INSTRUCTIONS TO FOLLOW —
Could you report every line from the entries that includes the word "each"?
---------- EXCERPTED RECORDS
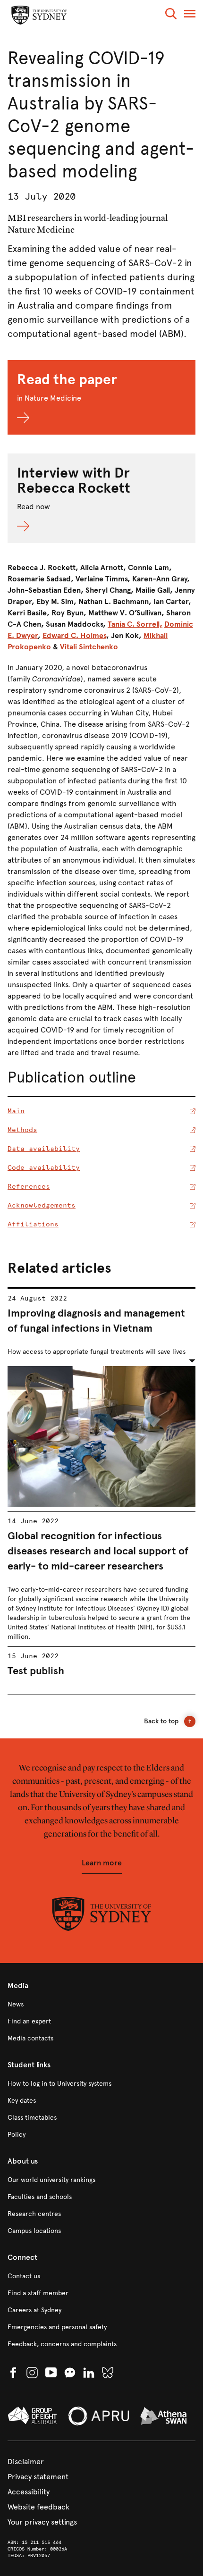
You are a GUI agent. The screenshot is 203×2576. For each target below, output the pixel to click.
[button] (171, 15)
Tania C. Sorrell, (135, 624)
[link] (101, 2004)
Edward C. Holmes (74, 635)
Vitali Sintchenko (89, 646)
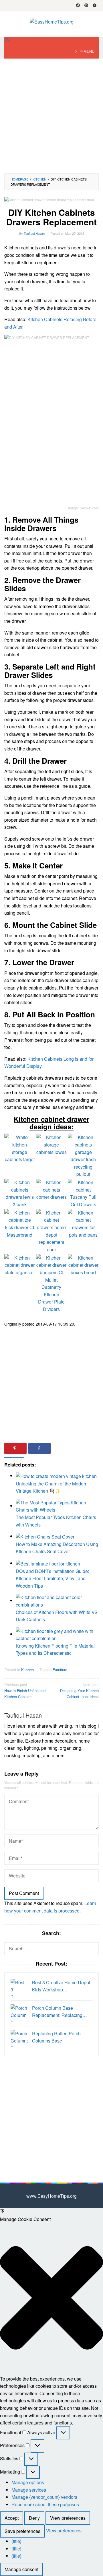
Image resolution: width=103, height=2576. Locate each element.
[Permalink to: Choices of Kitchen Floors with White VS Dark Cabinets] (57, 1600)
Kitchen (27, 1669)
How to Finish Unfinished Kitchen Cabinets (24, 1690)
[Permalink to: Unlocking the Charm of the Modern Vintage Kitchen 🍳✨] (56, 1475)
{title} (16, 2541)
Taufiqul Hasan (23, 1715)
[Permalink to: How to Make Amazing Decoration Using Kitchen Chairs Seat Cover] (45, 1536)
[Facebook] (78, 5)
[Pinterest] (86, 5)
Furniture (60, 1669)
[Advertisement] (51, 116)
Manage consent (21, 2569)
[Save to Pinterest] (15, 1448)
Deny (34, 2518)
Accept (12, 2518)
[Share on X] (63, 1448)
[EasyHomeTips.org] (52, 21)
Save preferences (22, 2531)
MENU (89, 51)
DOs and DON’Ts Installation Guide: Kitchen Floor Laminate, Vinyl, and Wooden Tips (52, 1578)
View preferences (68, 2518)
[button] (51, 2299)
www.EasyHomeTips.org (51, 2196)
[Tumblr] (94, 5)
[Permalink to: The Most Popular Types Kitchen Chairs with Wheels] (57, 1505)
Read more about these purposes (45, 2504)
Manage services (28, 2489)
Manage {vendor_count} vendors (44, 2497)
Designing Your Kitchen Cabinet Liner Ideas (79, 1690)
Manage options (27, 2482)
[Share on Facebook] (39, 1448)
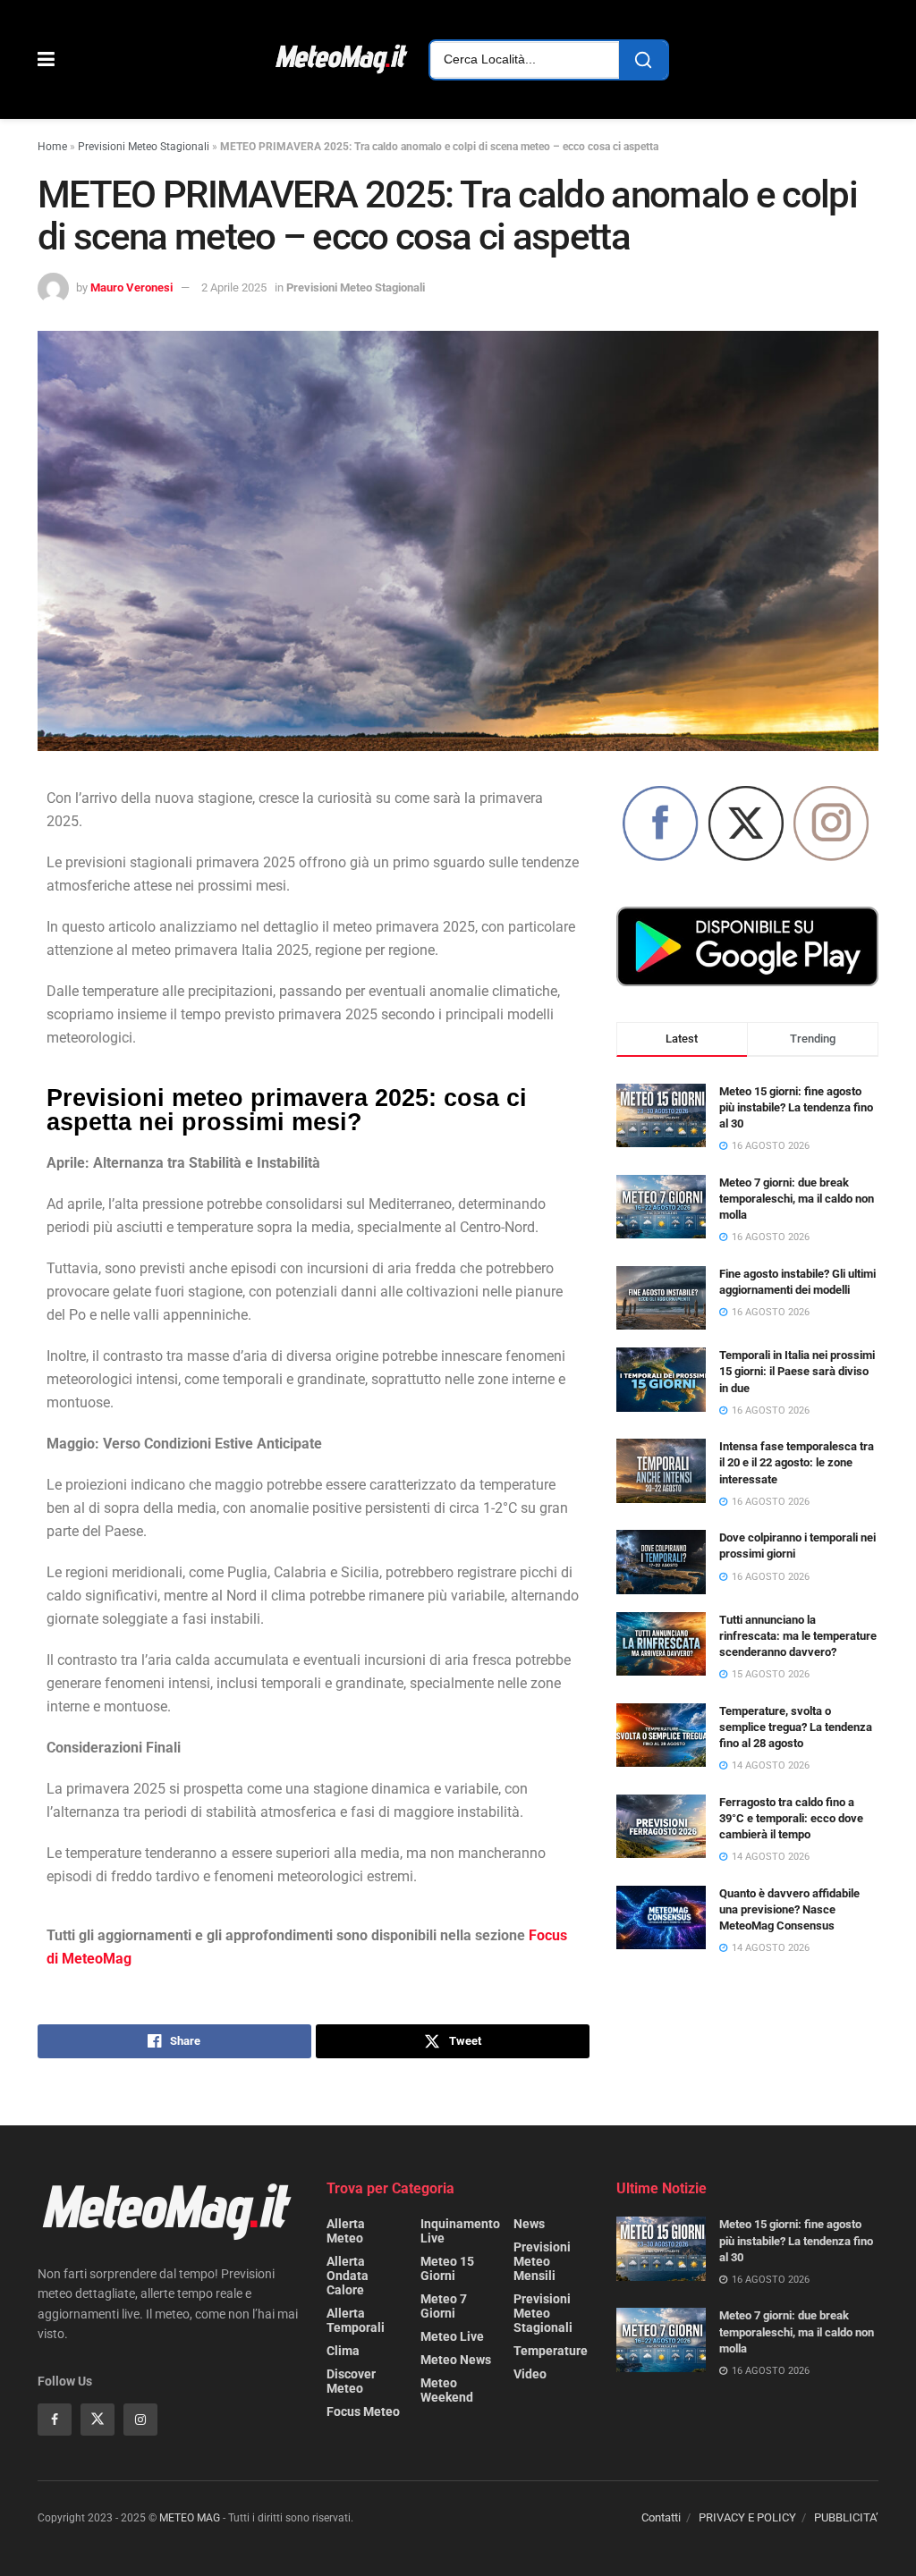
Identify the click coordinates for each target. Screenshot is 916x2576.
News (529, 2224)
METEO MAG (189, 2518)
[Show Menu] (46, 59)
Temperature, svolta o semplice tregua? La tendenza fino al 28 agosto (795, 1727)
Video (530, 2374)
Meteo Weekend (446, 2390)
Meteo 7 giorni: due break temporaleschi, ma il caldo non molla (796, 1198)
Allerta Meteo (346, 2231)
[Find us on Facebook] (55, 2419)
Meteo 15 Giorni (447, 2268)
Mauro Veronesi (131, 287)
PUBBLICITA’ (846, 2517)
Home (52, 146)
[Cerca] (643, 60)
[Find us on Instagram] (140, 2419)
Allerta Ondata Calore (348, 2275)
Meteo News (455, 2359)
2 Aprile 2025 (234, 287)
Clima (343, 2351)
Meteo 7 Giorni (443, 2306)
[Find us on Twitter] (97, 2419)
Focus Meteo (363, 2411)
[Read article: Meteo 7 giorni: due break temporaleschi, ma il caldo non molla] (661, 2340)
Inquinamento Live (460, 2231)
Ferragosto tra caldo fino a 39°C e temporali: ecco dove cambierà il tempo (791, 1818)
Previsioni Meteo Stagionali (143, 146)
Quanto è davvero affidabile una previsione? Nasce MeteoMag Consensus (789, 1909)
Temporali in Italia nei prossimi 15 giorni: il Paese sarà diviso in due (797, 1371)
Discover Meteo (351, 2381)
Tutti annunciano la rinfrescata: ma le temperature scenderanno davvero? (798, 1636)
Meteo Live (452, 2336)
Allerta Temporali (356, 2320)
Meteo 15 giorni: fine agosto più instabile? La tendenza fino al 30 (796, 1107)
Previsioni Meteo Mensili (542, 2261)
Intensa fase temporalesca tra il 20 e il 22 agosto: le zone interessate (796, 1462)
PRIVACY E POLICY (747, 2517)
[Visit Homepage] (342, 60)
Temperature (550, 2351)
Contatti (661, 2517)
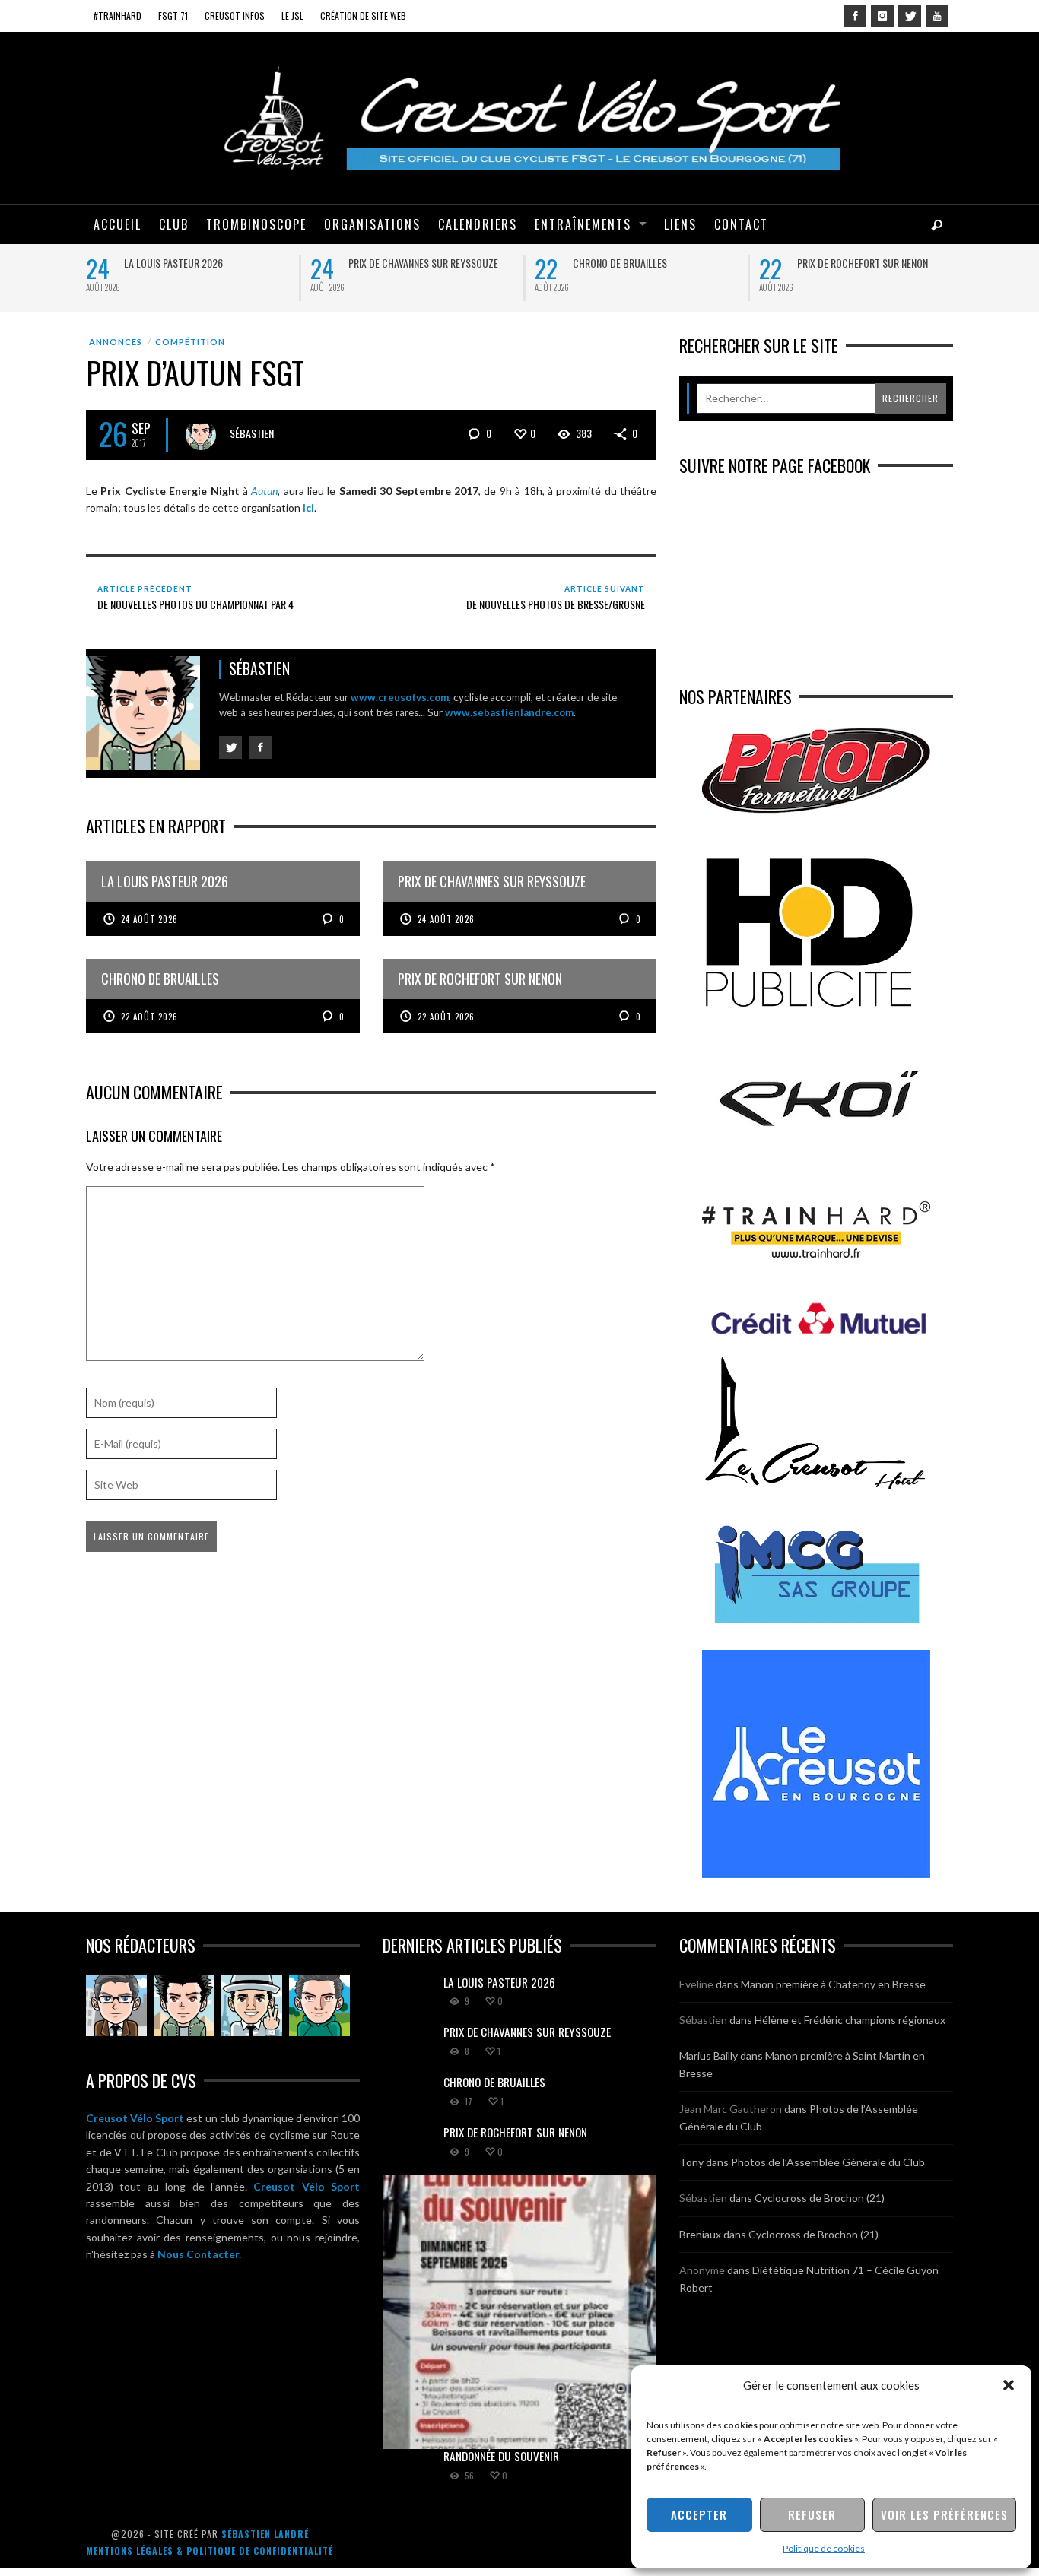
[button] (1008, 2385)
--------------------
REPLY —
You are a GUI agent. The screenshot is 203×2576. For each target below, output the pixel to click.
Image resolution: width=103, height=2576. Locate each element.
Identify the click coordinates for each target. Screenshot is 916x2576.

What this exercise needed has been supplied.